=== EXCERPTED PASSAGE ===

The SS Statendam was a Dutch passenger ship built by Harland and Wolff for the Holland America Line as a replacement for the second Statendam which was sunk after being torpedoed six times on 19–20 July 1918. The ship was laid down in 1921. but due to the changes in American emigration laws and shortages of steel in England, construction of the ship was slow and the ship would not be completed until 1929. During World War 2 the ship was still in service until she was called back to the Netherlands. On 11 May 1940 during the German invasion of the Netherlands the ship caught fire and was declared a total loss.

History

Construction

After the second Statendam was sunk during World War 1, the new replacement was ordered as an award for Holland America Line in 1919, and her keel was immediately laid down in 1921. However, the construction of the ship took longer than intended and became more expensive due to changes in American emigration laws and shortages of steel in England. because of this after her launch in September 1924, work on the ship soon stopped for three years until in 1927 the Dutch government allowed the hull of the unfinished Statendam to be towed to Schiedam for completion by Wilton Fijenoord shipyard.

Career

After 8 years of her construction, the Statendam was finally delivered to the Holland America Line in 1929. Around 300 guests were on the ship during her sea trials before she departed on her maiden voyage on the Rotterdam to New York service route. In winter she would service cruising from New York to the Caribbean. In 1933, she was Refitted and modernized which decrease her tonnage to 28,291 gross register tons. Then in the same year, she made her first cruise to the Mediterranean and in 1935 to the Scandinavian countries. In December 1937 while departing New York she collided with the American ship Gold and cloud. But both ships suffer minimal damage.

=== GIVEN RECORDS ===

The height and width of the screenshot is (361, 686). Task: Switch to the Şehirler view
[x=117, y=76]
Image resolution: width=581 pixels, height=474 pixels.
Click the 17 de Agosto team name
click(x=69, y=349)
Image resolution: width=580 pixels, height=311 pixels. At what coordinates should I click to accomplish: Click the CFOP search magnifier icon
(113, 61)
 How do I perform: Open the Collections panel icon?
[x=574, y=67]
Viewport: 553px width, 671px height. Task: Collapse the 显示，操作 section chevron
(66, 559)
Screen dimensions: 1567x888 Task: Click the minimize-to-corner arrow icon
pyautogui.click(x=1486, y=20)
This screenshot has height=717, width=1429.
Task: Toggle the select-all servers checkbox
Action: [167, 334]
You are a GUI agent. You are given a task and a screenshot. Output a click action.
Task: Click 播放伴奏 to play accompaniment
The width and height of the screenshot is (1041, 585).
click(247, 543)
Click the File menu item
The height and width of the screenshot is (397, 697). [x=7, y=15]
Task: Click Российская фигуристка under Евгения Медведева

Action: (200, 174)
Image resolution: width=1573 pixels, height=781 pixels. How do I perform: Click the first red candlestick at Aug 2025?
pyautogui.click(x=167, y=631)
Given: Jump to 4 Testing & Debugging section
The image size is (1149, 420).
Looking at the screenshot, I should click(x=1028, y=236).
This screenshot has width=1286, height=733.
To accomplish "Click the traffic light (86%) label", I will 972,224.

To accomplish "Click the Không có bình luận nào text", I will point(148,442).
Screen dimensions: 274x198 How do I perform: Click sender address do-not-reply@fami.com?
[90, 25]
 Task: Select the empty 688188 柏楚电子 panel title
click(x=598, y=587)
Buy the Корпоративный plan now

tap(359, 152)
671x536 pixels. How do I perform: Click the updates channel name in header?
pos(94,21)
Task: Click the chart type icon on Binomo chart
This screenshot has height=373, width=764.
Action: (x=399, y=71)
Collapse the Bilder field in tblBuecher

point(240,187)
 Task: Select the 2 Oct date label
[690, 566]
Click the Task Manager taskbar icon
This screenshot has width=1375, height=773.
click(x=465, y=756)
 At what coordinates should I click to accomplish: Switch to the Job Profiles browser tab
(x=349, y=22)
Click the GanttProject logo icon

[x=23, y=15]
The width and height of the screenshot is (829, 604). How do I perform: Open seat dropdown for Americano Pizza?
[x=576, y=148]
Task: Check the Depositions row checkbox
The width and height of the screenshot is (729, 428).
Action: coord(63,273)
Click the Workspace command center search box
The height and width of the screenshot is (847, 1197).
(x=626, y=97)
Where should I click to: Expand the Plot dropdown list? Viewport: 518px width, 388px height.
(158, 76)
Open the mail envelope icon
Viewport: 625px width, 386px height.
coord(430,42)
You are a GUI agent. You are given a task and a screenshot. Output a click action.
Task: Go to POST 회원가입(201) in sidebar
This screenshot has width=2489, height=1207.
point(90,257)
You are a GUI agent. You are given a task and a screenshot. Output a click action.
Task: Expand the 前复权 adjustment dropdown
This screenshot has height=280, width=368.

===

* TASKS *
- 1) Answer these questions about the SS Statendam text:
(a) Which shipyard finished building the ship, and to which town was her hull towed?
(b) What was her tonnage after she was refitted in 1933?
(c) On what date did the ship catch fire?
- 2) Keep writing the SS Statendam text from where it stops.

* ANSWER SET *
- 1)
(a) Wilton Fijenoord shipyard finished the ship, and her hull was towed to Schiedam.
(b) 28,291 gross register tons.
(c) 11 May 1940.

- 2)
Second World War
In 1939, with the outbreak of the Second World War, she left Rotterdam on her final North Atlantic crossing on 24 November 1939, and when she returned back to the Netherlands, she was laid up there due to the war. On 11 May 1940 with German invasion of the Netherlands the Statendam caught fire and was a total loss. There are many theories about why the ship caught fire. According to some sources she was set in ablaze by the Dutch to prevent the Germans from capturing her. Others say she was hit by German bombs. Whatever the event, she was a total loss and was sold for scrap in August 1940.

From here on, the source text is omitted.